Uluru, formerly known to much of the world as Ayers Rock, is a giant sandstone rock formation in the southern part of the Northern Territory in central Australia. The area around the formation is home to a great deal of watering holes, and springs as well as large caves and ancient Aboriginal paintings. While the Pitjantjatjara Anangu have long considered Uluru a sacred location and called it Uluru, it is also called Ayers Rock to honor the Chief Secretary of South Australia, Sir Henry Ayers who was in office when surveyor William Gosse “discovered” the landmark in 1873.

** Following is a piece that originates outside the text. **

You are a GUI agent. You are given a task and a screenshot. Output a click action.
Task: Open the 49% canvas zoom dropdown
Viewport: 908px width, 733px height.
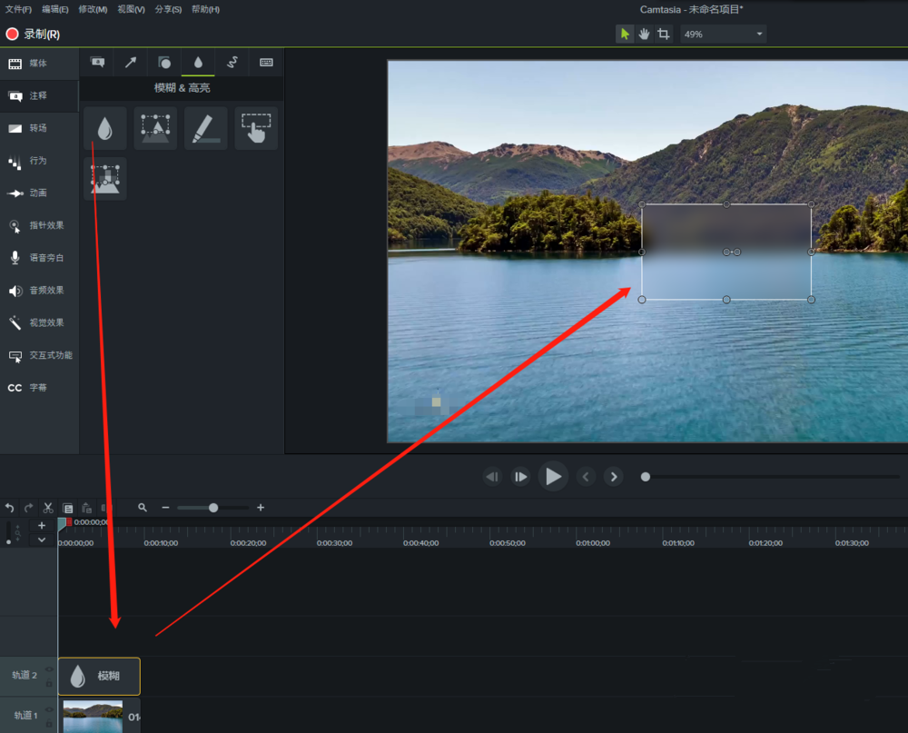tap(722, 33)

Since 1993 Uluru has been the first feature in the Northern Territory to fall under the dual naming policy where the Aboriginal name and the English name are both used. Under the dual naming policy it was originally called Ayers Rock/Uluru but on the 6th of November 2002, following a request from the Regional Tourism Association in Alice Springs the name was changed to Uluru/Ayers Rock.
One of Australia’s most recognizable landmarks, and most definitely the most recognizable natural landmark on the continent, Uluru and the nearby Kata Tjuta formation are the most popular sites in the interior of Australia, and Uluru is a sandstone formation and has a height of 348 m (1,142 ft) and a circumference of 9.4 km (5.8 mi). Of the notable characteristics of Uluru is that throughout the day it appears to change color. The deep red glow seen at dawn and sunset are the colors almost always associated with the site.
Historically there have been 46 species of native animals known to live near Uluru but according to recent ecological surveys that number appears to be shrinking. The most recent surveys show that only 21 species have been found and that may be a sign of a changing environment. The Anangu people, who are the traditional inhabitants of the area, lead walking tours to inform visitors about the local flora and fauna. The Anangu have acknowledged that the decrease in numbers has far reaching implication for the condition and health of the landscape. There have been moves to reintroduce at least seven different animals to the site.
25 km (16 mi) west of Uluru lies Kata Tjuta, also called Mount Olga or the Olgas. In order to give tourists the best possible views at both dawn and dusk, special viewing areas with road access and parking have been constructed.
- Don’t climb Uluru. It is considered a sacred place to the Anangu people and is both disrespectful and against the law.
- If you want the classic sunset photo of the striking vista you will have to get there early and set up a place before anyone else wanting the same shot gets your spot.
- Don’t spend all of your time looking at the landscape. Because of the limited amount of unnatural light and the low humidity, the stars are likely brighter here than anyplace you have ever been.
- If taking the summit track is on your life’s list of things to do make sure to schedule a few days. On days when it is extremely hot of in cases of high winds, the summit track os often closed.
- While at Uluru it is easy to forget about all of the natural wonders just a little ways away. Don’t do this. There are 36 nearby domes that can be explored, and the three-hour Valley of the Wind walk that mysteriously features an almost constant cooling breeze despite the sometimes scorching heat of the region.
- The best time of the year to visit is from May to September. Because this is widely known it is also the most visited time of the year and despite its size can feel a bit crowded if you are trying to get away from the rest of the world for a few hours. From April to October however it will be hot. Very hot.
- Since we’re talking about the heat, it’s always a good idea to protect yourself from the environment when visiting Uluru. Take extra water, sunscreen, and something to protect your head from the sun. It’s also a good idea to take something to protect your face from dust swept up by the sometimes strong winds, and your head from the constant beating sun.
- Uluru is 348 metres (1141 feet) high and its circumference is 9.4km (5.8 miles).
- Uluru-Kata Tjuta National Park covers a total area of 1326 km2 (512 miles2).
- The rock is a holy place for the Anangu tribe of Aboriginal people in Australia. They have been living in the area for an estimated 10,000 years.
- The average geological composition of Uluru is 50% feldspar, 25-35% quartz, and 15-25% mixed rock fragments.
- Uluru was originally listed as a Natural World Heritage site in 1987 due to its unique geology. In 1997, it was listed as a UNESCO World Heritage Site due largely to the cultural cultural importance it holds with the Aboriginal peoples of Australia. The rock is one of a very few places in the world to have this dual listing.